Only 52 percent of Black males and 58 percent of Latino males who graduated in 2010 received high school diplomas compared to 78 percent of their White male counterparts says the latest study released last week by the Schott Foundation for Public Education. Although the study shows an increase in graduation rates for young men of color since 2001-02, the disparity between them and their white peers remains vast. At this rate, it would take nearly 50 years for Black males to achieve the same high school graduation rates as their White male counterparts.

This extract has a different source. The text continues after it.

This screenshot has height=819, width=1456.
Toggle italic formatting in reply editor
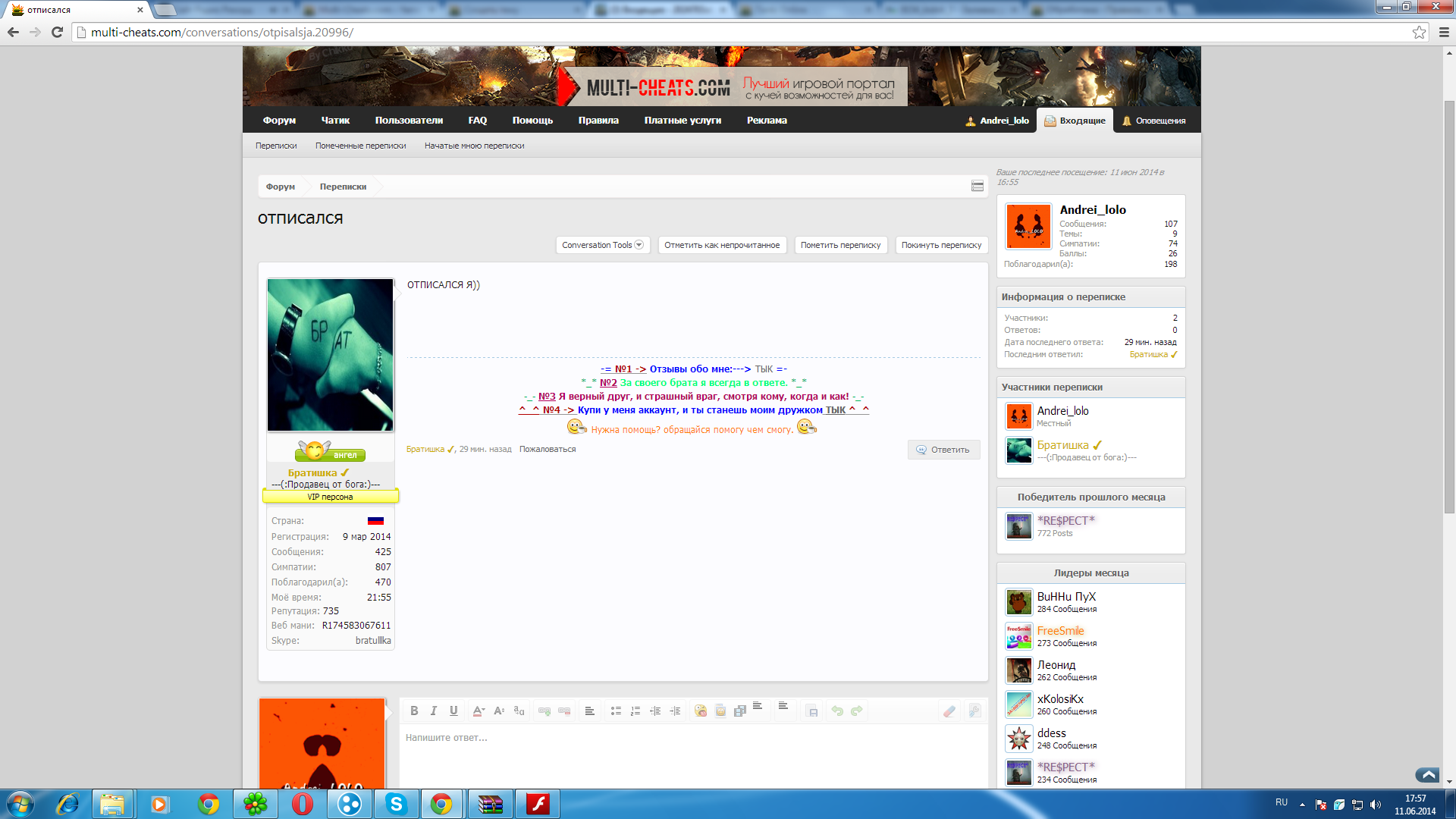(x=434, y=711)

Of the states with the largest Black enrollments, North Carolina, Maryland, and California have the highest graduation rates for Black males, while New York, Illinois and Florida have the lowest. Arizona and Minnesota were the only states amongst the top ten ranked states, in graduation rates, with over 10,000 Black males enrolled.

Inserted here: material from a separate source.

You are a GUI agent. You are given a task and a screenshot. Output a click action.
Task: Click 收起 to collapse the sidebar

“We have a responsibility to provide future generations of Americans with the education and the skills needed to thrive in communities, the job market and the global economy. Yet, too many Black and Latino young boys and men are being pushed out and locked out of the U.S. education system or find themselves unable to compete in a 21st Century economy upon graduating,” said John H. Jackson, president and CEO of the Schott Foundation for Public Education. “These graduation rates are not indicative of a character flaw in the young men, but rather evidence of an unconscionable level of willful neglect, unequal resource allocation by federal, state and local entities and the indifference of too many elected and community leaders. It’s time for a support-based reform movement.”